Speaking of which, isn't it time for Gwen to fall down the stairs, be mugged or get hit by a tsunami?
It must be time for Bill's Christmas bonus.


I predict a tragic goat-kicking incident, requiring money for not just the surgery but also a new goat.
To cut out the middle man, just donate to Bill's paypal directly. As a character of considerable reputation within the internet wargaming community, he can definitely be trusted with the money.
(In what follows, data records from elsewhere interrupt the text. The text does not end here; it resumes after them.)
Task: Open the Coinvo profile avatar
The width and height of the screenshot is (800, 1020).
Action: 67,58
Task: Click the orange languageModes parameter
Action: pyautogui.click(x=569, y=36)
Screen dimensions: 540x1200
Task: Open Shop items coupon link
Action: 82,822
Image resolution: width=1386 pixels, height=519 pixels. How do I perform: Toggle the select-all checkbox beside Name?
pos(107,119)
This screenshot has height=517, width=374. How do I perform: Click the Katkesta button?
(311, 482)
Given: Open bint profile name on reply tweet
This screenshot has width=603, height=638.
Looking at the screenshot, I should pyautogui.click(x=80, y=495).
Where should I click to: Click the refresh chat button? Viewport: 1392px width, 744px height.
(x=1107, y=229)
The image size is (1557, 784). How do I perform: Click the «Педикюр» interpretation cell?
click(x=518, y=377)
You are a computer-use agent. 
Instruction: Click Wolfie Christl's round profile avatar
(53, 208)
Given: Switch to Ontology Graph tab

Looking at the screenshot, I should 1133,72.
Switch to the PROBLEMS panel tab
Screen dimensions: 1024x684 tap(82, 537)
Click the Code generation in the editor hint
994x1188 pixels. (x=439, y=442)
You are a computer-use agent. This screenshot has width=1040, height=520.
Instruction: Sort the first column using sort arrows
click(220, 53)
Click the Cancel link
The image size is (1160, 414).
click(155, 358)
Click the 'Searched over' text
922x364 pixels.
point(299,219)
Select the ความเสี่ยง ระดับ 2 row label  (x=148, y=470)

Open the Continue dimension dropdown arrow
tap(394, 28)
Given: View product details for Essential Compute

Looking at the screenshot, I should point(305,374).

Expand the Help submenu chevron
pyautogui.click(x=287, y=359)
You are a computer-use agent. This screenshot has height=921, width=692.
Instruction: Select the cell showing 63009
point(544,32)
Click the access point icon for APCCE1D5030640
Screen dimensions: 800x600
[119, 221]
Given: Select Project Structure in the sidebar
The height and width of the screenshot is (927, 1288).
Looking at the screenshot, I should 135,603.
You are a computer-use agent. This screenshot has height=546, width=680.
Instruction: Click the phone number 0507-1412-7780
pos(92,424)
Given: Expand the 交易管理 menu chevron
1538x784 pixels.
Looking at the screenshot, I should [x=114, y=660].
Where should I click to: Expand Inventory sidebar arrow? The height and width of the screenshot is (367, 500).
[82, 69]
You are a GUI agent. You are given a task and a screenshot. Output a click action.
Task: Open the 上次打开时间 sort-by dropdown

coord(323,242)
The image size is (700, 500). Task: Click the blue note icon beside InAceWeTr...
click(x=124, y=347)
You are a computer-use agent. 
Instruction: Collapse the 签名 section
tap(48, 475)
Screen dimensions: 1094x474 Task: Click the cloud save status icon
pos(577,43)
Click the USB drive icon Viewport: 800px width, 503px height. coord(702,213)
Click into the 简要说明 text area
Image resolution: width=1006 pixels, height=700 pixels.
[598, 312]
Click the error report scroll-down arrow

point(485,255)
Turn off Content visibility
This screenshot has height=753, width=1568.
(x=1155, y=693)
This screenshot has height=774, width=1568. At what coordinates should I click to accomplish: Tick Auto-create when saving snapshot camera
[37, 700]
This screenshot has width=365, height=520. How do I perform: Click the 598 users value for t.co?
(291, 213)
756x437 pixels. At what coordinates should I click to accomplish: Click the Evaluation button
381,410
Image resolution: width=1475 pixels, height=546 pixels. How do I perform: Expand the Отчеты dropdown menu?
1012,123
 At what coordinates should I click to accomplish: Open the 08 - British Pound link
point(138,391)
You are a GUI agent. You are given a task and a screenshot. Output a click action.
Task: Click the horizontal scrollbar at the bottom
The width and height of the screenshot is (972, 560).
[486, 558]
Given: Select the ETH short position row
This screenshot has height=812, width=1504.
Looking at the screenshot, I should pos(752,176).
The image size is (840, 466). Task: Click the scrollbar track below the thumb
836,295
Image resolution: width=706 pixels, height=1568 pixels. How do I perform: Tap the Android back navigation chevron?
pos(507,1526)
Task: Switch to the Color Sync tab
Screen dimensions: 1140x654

Re: The Sad Cunts with No Life Thread

PostPosted: Thu Dec 12, 2019 8:09 pm
by Tony Reidy
Maybe two goats even wrote:
General Paranoia wrote:
Oh my wrote:Turns out Tango and Gwen were the same person

Speaking of which, isn't it time for Gwen to fall down the stairs, be mugged or get hit by a tsunami?
It must be time for Bill's Christmas bonus.


I predict a tragic goat-kicking incident, requiring money for not just the surgery but also a new goat.
To cut out the middle man, just donate to Bill's paypal directly. As a character of considerable reputation within the internet wargaming community, he can definitely be trusted with the money.

Tony Reidy will be the treasurer of this campaign.